During the historic 2007 season, Brady had an average QB rating of 68.55 in the AFC championship and Super Bowl.

This is also when the Patriots suffered their last home playoff loss: the 2013 AFC championship against Baltimore. 

Following the 2014 AFC championship loss to Denver, Belichick drafted Jimmy Garoppolo and referenced Brady’s age and contract situation. That is the line of demarcation in Brady’s changing playoff fortunes. The next season, he completed 68.8 percent of his passes and averaged 307 yards per game with 12 touchdowns and four picks on the Patriots’ three-game run through Seattle in Super Bowl XLIX. 

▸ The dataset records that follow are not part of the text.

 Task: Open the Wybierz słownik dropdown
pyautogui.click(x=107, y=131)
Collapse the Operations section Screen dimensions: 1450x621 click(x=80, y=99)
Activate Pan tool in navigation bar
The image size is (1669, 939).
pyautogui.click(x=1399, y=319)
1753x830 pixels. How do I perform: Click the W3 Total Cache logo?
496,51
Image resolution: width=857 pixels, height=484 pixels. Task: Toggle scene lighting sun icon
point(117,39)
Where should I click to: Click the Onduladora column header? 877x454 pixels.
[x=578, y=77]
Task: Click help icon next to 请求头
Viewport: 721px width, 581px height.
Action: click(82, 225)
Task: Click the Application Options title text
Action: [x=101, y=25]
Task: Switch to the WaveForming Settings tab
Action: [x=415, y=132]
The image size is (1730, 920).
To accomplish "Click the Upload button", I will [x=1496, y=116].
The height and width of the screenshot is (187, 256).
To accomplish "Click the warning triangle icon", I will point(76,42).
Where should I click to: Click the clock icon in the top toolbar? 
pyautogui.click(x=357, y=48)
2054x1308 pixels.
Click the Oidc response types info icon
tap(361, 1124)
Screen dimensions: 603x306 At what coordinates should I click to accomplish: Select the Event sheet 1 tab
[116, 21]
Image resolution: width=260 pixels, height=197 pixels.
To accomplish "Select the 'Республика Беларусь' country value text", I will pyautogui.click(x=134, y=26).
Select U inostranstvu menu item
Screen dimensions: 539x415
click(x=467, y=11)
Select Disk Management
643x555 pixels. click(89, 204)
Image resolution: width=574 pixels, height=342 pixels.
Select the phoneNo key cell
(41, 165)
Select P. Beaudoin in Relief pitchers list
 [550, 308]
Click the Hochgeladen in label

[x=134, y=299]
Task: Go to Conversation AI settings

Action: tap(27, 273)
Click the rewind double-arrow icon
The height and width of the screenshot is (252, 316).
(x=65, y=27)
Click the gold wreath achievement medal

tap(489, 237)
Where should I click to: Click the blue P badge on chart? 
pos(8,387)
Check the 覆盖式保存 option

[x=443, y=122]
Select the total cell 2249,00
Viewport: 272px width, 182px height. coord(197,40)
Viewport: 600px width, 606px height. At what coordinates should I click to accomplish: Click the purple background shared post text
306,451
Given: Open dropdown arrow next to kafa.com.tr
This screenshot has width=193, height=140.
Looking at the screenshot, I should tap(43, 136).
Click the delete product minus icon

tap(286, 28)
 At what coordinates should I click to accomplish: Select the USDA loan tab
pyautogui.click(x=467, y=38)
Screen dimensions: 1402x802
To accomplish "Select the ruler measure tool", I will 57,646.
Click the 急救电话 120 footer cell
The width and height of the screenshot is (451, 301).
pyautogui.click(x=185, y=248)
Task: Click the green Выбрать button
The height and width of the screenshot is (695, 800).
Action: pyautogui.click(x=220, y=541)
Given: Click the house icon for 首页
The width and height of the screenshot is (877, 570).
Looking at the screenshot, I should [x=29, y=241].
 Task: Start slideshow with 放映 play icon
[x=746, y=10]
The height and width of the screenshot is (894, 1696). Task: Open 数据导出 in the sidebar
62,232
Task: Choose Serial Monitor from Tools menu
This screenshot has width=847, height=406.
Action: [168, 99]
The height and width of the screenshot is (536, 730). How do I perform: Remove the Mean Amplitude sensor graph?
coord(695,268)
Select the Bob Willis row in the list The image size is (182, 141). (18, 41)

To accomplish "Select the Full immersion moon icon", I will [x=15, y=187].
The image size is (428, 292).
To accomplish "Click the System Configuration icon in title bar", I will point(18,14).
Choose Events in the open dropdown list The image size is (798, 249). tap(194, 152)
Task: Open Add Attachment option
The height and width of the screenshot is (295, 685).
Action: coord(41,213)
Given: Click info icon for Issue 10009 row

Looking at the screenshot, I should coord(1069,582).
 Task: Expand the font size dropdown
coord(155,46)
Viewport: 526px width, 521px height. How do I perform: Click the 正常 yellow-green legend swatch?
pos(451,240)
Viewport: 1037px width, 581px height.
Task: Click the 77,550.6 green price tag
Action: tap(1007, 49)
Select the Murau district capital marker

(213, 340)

The Patriots’ repeat campaign was halted due to an abysmal offensive line and foot injury to Julian Edelman. Then Brady’s superhuman run began. 

Over his last six playoff games, beginning with the 2017 AFC championship against Pittsburgh, Brady has completed 69 percent of his passes for an average of 388 yards per game with 14 touchdowns and one interception. That includes, of course, the historic Super Bowl comeback against Atlanta and last year’s 505-yard performance against the Eagles.

With the weather set to be well below freezing Sunday, it will be more challenging for Brady to replicate those numbers. But as John Tomase points out, he’s 5-1 when the temperature is 20 degrees or colder, including the epic Divisional Round win against Baltimore in 2015. 

As far as playoff performance is concerned, Brady is living the glory years right now. Winning his first road playoff game since 2006 against the top team in the AFC would be quite the exclamation point.